▶ [Selected excerpt]:
○ ○ ○ ○ ○

Video by Blue Öyster Cult
- Released: September 24, 2002 (U.S.)
- Recorded: June 21, 2002 Navy Pier/Skyline Stage Chicago, Illinois
- Genres: Hard rock; heavy metal; psychedelic rock;
- Length: 120 minutes
- Label: Sanctuary
- Director: Michael Drumm
- Producer: Steve Schenck

Blue Öyster Cult chronology
| Live 1976 (1991) | A Long Day's Night (2002) |  |

= A Long Day's Night =

2002 live album by Blue Öyster Cult

A Long Day's Night is a live album by American hard rock band Blue Öyster Cult, recorded in Chicago, Illinois, on 21 June 2002. The title is a reference to the album being recorded during the summer solstice, the longest day of the year.

The concert was released as a DVD and a CD; the CD does not include seven of the songs included on the DVD-release ("E.T.I.," "Harvester of Eyes," "Flaming Telepaths," "Then Came the Last Days of May," "ME 262" and the encore songs "Dominance and Submission" and "The Red and the Black"), while the CD-release featured "Astronomy", not available on the DVD.

○ ○ ○ ○ ○

▶ [Data]:

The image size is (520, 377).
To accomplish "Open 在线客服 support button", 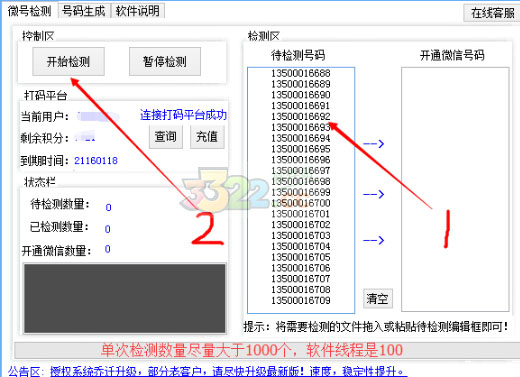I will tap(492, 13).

○ ○ ○ ○ ○

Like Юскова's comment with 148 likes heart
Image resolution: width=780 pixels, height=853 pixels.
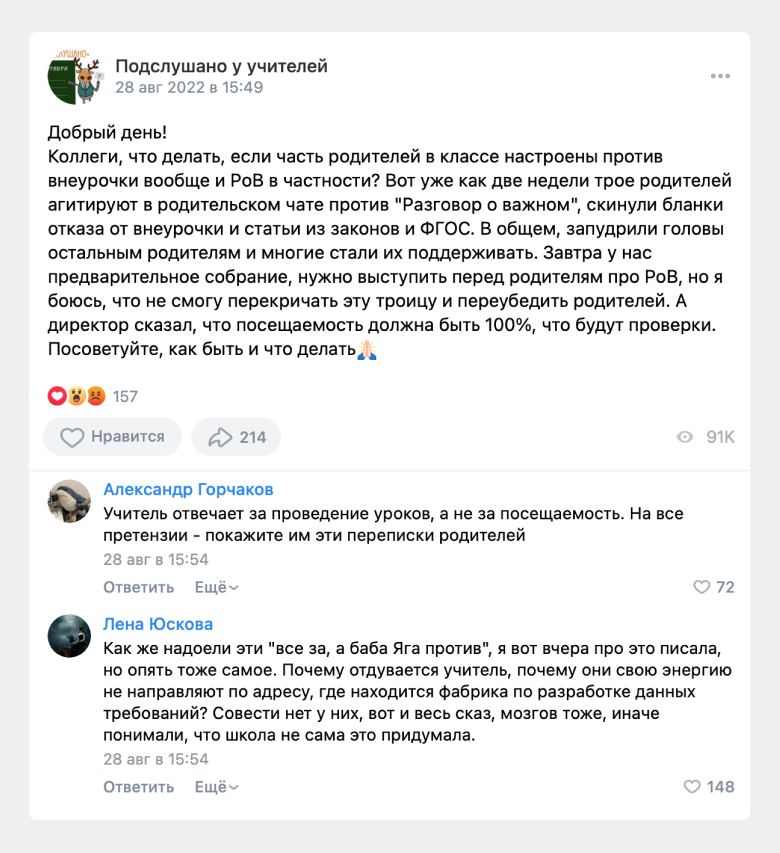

○ ○ ○ ○ ○

▶ [What this exercise asks]:
1) From the article on A Long Day's Night, reproduce the passage between "Blue Öyster Cult chronology" and "of the year.", inclusive.
2) Using the article on A Long Day's Night, answer yes or no for each statement and quote the deciding words: (a) The album was recorded in Chicago on 21 June 2002. (b) "Astronomy" is available on the DVD. (c) Steve Schenck directed the video.
3) In the article on A Long Day's Night, turn the paragraph beginning "The concert was released" into a list that keeps its main facts.

▶ [Answers to each task]:
1)
Blue Öyster Cult chronology
| Live 1976 (1991) | A Long Day's Night (2002) |  |

= A Long Day's Night =

2002 live album by Blue Öyster Cult

A Long Day's Night is a live album by American hard rock band Blue Öyster Cult, recorded in Chicago, Illinois, on 21 June 2002. The title is a reference to the album being recorded during the summer solstice, the longest day of the year.

2)
(a) Yes: "recorded in Chicago, Illinois, on 21 June 2002"
(b) No: "the CD-release featured "Astronomy", not available on the DVD"
(c) No: "Director: Michael Drumm"

3)
- The concert was released as both a DVD and a CD.
- Seven songs on the DVD are missing from the CD: "E.T.I.," "Harvester of Eyes," "Flaming Telepaths," "Then Came the Last Days of May," "ME 262," and the encore songs "Dominance and Submission" and "The Red and the Black."
- The CD includes "Astronomy," which is not on the DVD.